WHAT THE EXERCISE ASKS: Extend the article about the Treasury asking large holders of its 2020 note to identify themselves, starting right after its last sentence.
## Begin TEXT EXTRACT
Treasury Wants Large Holders of 2020 Note to Identify Themselves

The U.S. Treasury Department asked holders of large positions in a 10-year note it issued last year to identify themselves, tapping rules used sporadically since the 1990s to guard against market manipulation.

Anyone whose position in the 0.875% Treasury maturing in November 2030 amounted to $4.1 billion or more on Nov. 16 or Dec. 14 needs to report back to the government by July 22, according to a statement released Thursday. That was the benchmark 10-year Treasury at that point in the fourth quarter.

This large-position reporting program, established in 1996 in response to a Salomon Brothers bond-market scandal, aims to prevent improper trading activity, such as efforts to corner the supply of a security to drive up the cost of closing short positions. This is the 17th time the department has made such a request -- the last being in June 2019 -- and prior instances have included periods when a specific security became scarce and expensive to borrow in the repurchase agreement market, a sign of a large short.

A Treasury official said on Thursday that the latest request doesn't mean something nefarious or manipulative happened in late 2020. The Treasury's debt-management teams try to request these reports about once a year, but can't always, officials said.
## End TEXT EXTRACT
## Begin GIVEN INFORMATION
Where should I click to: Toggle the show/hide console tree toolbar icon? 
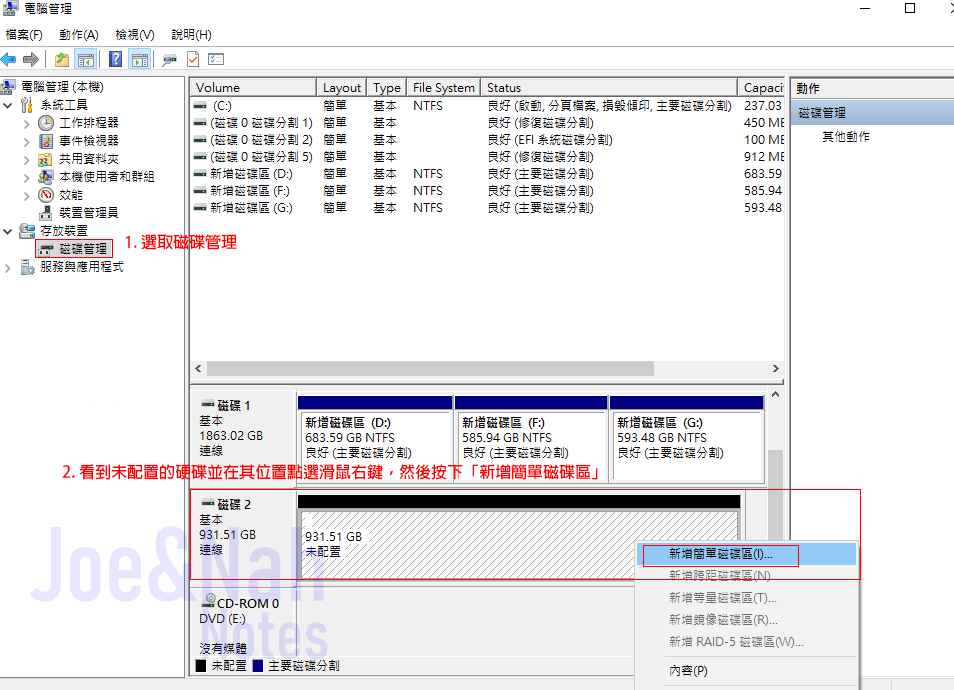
## End GIVEN INFORMATION
SOLVED PROBLEM:
Treasuries were diving in November 2020, driving yields higher. The benchmark 10-year yield moved from as low as 0.72% in November to nearly 1% in early December. By March, the benchmark 10-year yield had risen to its highest level in a year at 1.77% while the cost to borrow the debt in the repo market surged as demand grew to short the security. The interest rate on overnight repo rate for cash loans backed by debt plummeted below minus 3% -- driving failed trades to the highest in months.

It's Now Costlier If You Want to Borrow Treasuries to Short Them

Treasury yields have since plunged and issues in the repo market subsides. The current benchmark 10-year yield is now at about 1.30%

©2021 Bloomberg L.P.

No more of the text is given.